Similarly, with one of Asia's most advanced capital markets, Malaysia efficiently finances major infrastructure projects through bond issuances, balancing banking sector dependency. At the same time, after the 1997 Asian financial crisis, South Korea restructured its financial system by strengthening its capital market and introducing reforms in banking regulations.

Challenges in Bangladesh's Capital Market: While the potential is significant, Bangladesh's capital market faces formidable challenges. Frequent policy shifts and economic shocks, such as inflationary pressures and currency devaluation, deter foreign investors. However, despite efforts by the Bangladesh Securities and Exchange Commission (BSEC), regulatory enforcement remains inconsistent. Market manipulation and insider trading continue to erode investor confidence. At the same time investors' lack of financial literacy and sound knowledge often leads to irrational investment decisions, further destabilizing the market.

As a result, only a fraction of the population actively participates in the stock market. A culture of speculative trading discourages institutional investments. Moreover, many companies have poor corporate governance practices, making them less appealing to investors.

Policy Recommendations for Success: To enable the capital market to function as a complementary financial source, several reforms are necessary. First of all, market regulation has to be strengthened. The BSEC must enhance its regulatory capacity to monitor and penalize market manipulators effectively. A transparent, predictable regulatory environment will attract more institutional and foreign investors. Similarly, enhancing corporate governance through the implementation of stricter listing and disclosure standards, coupled with rewarding compliant companies with favourable investment ratings, will boost credibility.

Promoting Financial Literacy is very much crucial. As the course of that effort, conducting nationwide financial literacy programs will create an informed investor base capable of making rational investment decisions. In addition to that incentivizing Capital Market Access by offering tax incentives to companies opting for capital market financing could encourage listings.

Establishing a vibrant bond market could also attract long-term investors, reducing equity market dependence. A vibrant bond market requires Enhanced Digital Infrastructure where a seamless trading platform can encourage retail participation while ensuring data security and transparency. Above all, Public-Private Partnership (PPP) through balanced collaborations between the government, financial institutions, and private investors can drive innovative investment products.

A Balanced Approach is required: Considering the current economic challenges of Bangladesh, turning to the capital market is not just a necessity but a strategic imperative. However, this must be a gradual and well-regulated transition. Relying solely on the capital market while neglecting banking sector reforms would be counter productive. Therefore, a dual approach involving banking sector restructuring and capital market development is crucial.

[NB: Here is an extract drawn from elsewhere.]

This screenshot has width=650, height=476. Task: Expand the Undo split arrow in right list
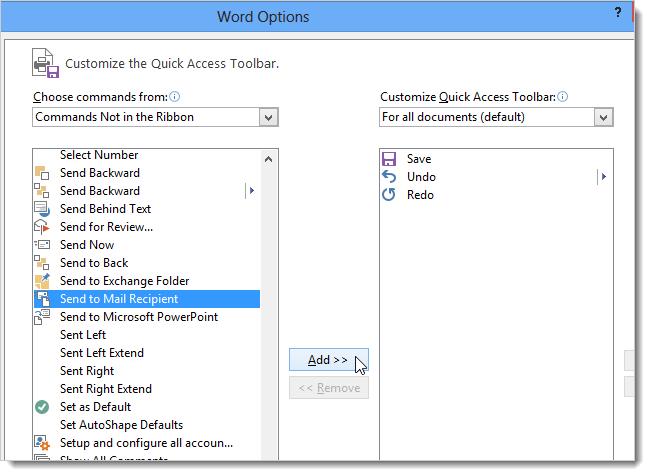click(603, 177)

The government must simultaneously strengthen banking sector oversight, recover NPLs, and bolster financial institutions' governance while nurturing the capital market as a complementary financing source. This holistic approach can stimulate industrial growth, create jobs, and boost national GDP.

Bangladesh stands at a crucial juncture. The nation can no longer afford to rely solely on its banking sector plagued by default loans and mismanagement. The capital market presents a promising alternative, but its success depends on the government's commitment to systemic reforms, market transparency, and regulatory enforcement. With the right policies in place, the capital market can emerge as a dynamic engine for sustainable industrial growth, reducing dependency on banks and unlocking a new era of economic prosperity. We are optimistic that the present interim government can implement it without encountering any unwanted and unfair obstacles.